Cost effective and quick to implement, the solution incorporates a blend of typical retail functionality along with some novel capability designed to accelerate innovation.

One such feature is OmniPlay. Highlighted in a recent GameStop win, OmniPlay allows individual assets, product views or the customer presence to be passed from one device to another, assuming certain rules are met (geofence, beacon location or device capability). In this implementation, video content can be initiated from a consumer or associate device and sent to a 4K display in store, significantly increasing the ROI of a passive digital sign by making it interactive.

The GameStop experience is a compelling one, however, as Brown notes, one challenge that Xomni faces is the perception of complexity. “The term omni-channel inspires thoughts of user-centric, integrated, immersive and, by connection, complicated experiences,” he says. “First, Xomni makes integration with existing systems easy; second, although Xomni provides a seemingly endless list of features and supported scenarios, no one said you must use them all in one application! We encourage the use of what we call ‘micro experiences’ to engage customers in a meaningful but simplistic way. From there, you can encourage a deeper engagement.”

With the launch of Xomni Cloud v3, all the tools are there to build deep ‘macro experiences’ and more pointed ‘micro experiences.’ Version 3.1, which is targeted for a June release, will build on this thanks to the adoption of API Management – a new feature of Microsoft Azure.

“APIs bring innovation and agility, and at the same time drive a lot of data that can and should be used to improve user experience,” says Evgeny Popov, principal program manager at Microsoft. “That is why we teamed up with Xomni to deliver a powerful end-to-end retail platform.”

“Really, Xomni Cloud v3.1 should be called v4 as we consider it to be a major release,” adds Brown. “It’s significant for many reasons, but primarily because it will allow us to easily incorporate super innovative third-party technology partners such as My Style Genie.”
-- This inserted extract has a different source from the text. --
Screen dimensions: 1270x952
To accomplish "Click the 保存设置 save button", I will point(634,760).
A new Xomni Technology Partner, My Style Genie is an expert in dynamic recommendations and has technology capable of putting together coordinating products that are highly relevant based on personal style, preferences, use, or even margin. “Through this partnership, retailers are able to provide the high-touch personalised service of days gone by in store, mobile, outbound or online,” says Laura Khoury, CEO at My Style Genie. “Our web service enables retailers to serve shoppers as a trusted personal assistant to help them find the best products for them, and suggest complete ensembles tailored to their objectives and style. The result is a win-win experience – customers are delighted with the personal service they receive and retailers have increased basket size and customer loyalty.”

Behind the Xomni-My Style Genie integration is thebigspace, a specialist in retail consumer engagement and connected experiences. “Our Omni-Channel Style Guide application needed the power, speed and flexibility of Xomni and the dynamic integrated analytics of the MSG recommendation engine to quickly analyse data,” says founding director Dick Lockard. “Working together, we’ll be able to optimise the customer’s buying decision and create highly targeted and relevant connections while maximising profit for retailers.”

Of course, as Brown knows all too well, the future of retail is always evolving. “The question is, what’s next?” he says. “If anyone tries to tell you definitively what the future of retail engagement is, they’re making it up. No one knows! This is why flexibility is core to our platform. We’ll involve the best partners, give them the utmost flexibility and see what great things happen!”